- **EXERCISE REQUIREMENTS**:
Within the entries below, find each line containing the word "navigation" and copy it.

(Data records)
════════════════

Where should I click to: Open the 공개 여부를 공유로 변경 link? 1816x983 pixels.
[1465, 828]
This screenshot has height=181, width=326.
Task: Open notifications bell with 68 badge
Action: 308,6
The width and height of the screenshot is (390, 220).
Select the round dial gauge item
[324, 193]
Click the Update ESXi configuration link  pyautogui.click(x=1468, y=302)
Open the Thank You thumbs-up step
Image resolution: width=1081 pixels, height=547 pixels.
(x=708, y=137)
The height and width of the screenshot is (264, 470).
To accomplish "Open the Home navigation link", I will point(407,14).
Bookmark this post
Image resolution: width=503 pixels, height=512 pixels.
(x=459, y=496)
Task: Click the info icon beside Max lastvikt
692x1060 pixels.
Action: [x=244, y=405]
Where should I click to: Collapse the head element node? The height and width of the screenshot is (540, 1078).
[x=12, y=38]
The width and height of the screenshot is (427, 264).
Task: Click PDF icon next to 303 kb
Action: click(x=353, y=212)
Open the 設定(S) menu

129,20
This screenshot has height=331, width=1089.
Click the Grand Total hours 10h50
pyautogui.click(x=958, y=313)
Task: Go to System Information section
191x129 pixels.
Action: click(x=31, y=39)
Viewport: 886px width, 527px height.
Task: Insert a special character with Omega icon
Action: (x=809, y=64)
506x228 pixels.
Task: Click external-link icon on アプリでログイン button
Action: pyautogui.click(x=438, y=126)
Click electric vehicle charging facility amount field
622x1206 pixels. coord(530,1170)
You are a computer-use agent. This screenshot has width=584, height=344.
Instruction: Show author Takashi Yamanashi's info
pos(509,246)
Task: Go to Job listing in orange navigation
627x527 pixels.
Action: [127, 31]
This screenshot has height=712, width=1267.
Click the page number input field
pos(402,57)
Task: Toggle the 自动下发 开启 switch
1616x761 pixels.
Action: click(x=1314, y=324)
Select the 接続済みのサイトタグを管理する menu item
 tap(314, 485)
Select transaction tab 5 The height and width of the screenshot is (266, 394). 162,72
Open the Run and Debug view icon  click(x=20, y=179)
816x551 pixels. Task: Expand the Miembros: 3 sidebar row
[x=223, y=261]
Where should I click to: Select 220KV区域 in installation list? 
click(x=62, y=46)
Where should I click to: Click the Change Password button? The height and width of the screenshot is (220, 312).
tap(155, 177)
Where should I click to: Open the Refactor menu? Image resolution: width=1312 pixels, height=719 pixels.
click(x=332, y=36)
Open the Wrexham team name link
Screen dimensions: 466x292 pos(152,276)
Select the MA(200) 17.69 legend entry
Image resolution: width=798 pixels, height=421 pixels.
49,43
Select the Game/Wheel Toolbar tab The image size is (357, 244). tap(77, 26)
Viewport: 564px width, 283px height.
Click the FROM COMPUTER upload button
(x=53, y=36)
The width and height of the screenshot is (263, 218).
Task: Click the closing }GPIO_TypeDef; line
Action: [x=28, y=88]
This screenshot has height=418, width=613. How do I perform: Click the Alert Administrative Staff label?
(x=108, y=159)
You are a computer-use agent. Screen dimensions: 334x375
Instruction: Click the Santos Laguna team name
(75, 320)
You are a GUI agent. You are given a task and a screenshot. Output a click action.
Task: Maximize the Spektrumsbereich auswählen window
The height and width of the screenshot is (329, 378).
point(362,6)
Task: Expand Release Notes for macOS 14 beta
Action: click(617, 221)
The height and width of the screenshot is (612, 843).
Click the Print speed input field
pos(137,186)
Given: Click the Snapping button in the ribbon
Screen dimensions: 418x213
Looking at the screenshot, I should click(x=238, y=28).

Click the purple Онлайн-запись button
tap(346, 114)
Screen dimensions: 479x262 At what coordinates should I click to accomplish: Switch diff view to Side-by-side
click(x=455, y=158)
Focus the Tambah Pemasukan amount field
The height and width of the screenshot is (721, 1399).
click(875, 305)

════════════════

- **RESPONSE AREA**:
To accomplish "Open the Home navigation link", I will point(407,14).
Task: Go to Job listing in orange navigation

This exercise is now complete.